A Skeptical Dude's Market Insights - No Job, No Problem Loans Making a Comeback??

Andreas Mueller
Agent
  • Real Estate Agent
  • Nashville, TN
Posted

Welcome to A Skeptical Real Estate Dude my weekly post on market insights coming at you live from Nashville, TN. Every week I write a brief, hopefully insightful, dive into real estate and financial markets, for all you tubular dudes and dudettes out there.

Today We’re Talkin:

  • - The Weekly 3 - News and Data to Keep you Informed
  • - Mortgage Market is in Severe Recession: Mortgage Brokers are Quitting
  • - No Job, No Problem Loans Making a Comeback??
  • - Chocolate is the New Gold
  • - The Bottom Line
The Weekly 3: News and Data to Keep You Informed
  1. - Fed’s Goolsbee: Rate Cuts Will be Warranted. Inflation progress need not be as good as it has been. Policy is tight. "If we stay this restrictive for too long, we will start having to worry about the employment side of the Fed’s mandate." (WSJ).
  2. - China's current population of 1.4 billion people is projected to fall to 525 million by the end of 2100. A 63% decline (@charliebilello).
  3. Bitcoin Crosses $1 Trillion Market Cap (@KobeissiLetter).

Today’s Interest Rate: 7.13%

(☝️ .17% from this time last week, 30-yr mortgage) Mortgage Rate Update

Mortgage rates are climbing higher again this week to 7.13%, doubling last week’s increase - up ~1/2% in just 2 weeks. We are back to Nov 29th levels folks. It appears the bond market continues to call BS, remaining dubious that inflation will come down rapidly (or potential labor market weakening).

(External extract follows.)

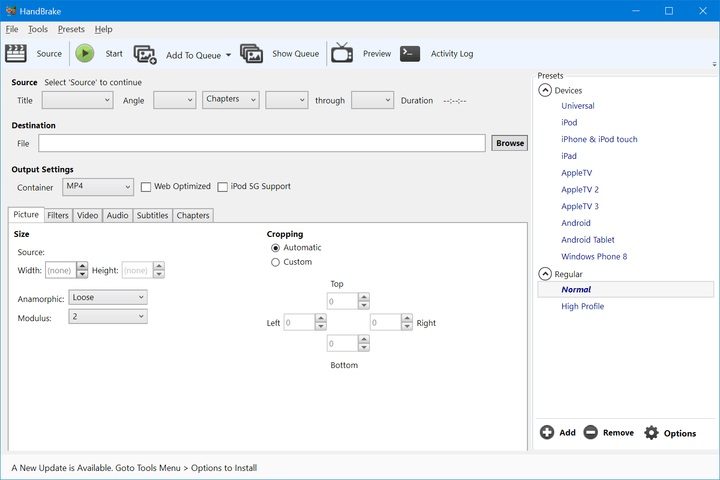
Task: Click the Remove preset minus icon
Action: coord(591,433)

And those traders may be right, at least for now.

Fed Fund futures are now pricing in ~4 rate cuts in 2024, down from 6+, which it has fluctuated around the past few months.

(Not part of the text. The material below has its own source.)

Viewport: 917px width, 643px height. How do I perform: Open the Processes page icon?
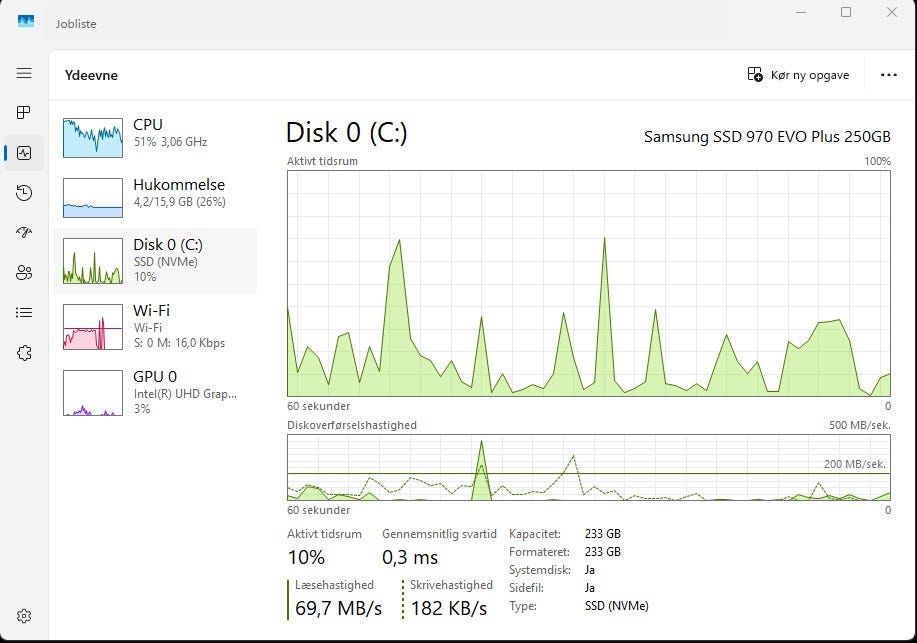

IMO, we are still most likely to see roughly 3 rate cuts, totaling 100 bps (1%) this year, given current available labor and inflation data. Inflation is still lingering around, like that creepy guy who's just a “little too old to be in da club.

Inflation Rearing its Ugly Head

Inflation numbers this week showed core CPI in January was hotter than expected, 0.4%, which is a 4.8% annual rate. Of note, housing costs [shelter] accounted for over two thirds of the monthly increase. Looks like rents are not weakening like many pundits have been warning. And it is important to note, shelter costs have been up every month, not down. Lower inflation (disinflation) just means at times shelter costs were rising less-fast. Not decreasing (deflation). And this is a lagging number, meaning they are likely higher today than we think. IMO.

And

Mortgage Market is in Severe Recession

This may be one of the steepest and longest downturns in the history of the mortgage market. Mortgage applications are negative YoY, and remain near the lows during the Financial Crisis.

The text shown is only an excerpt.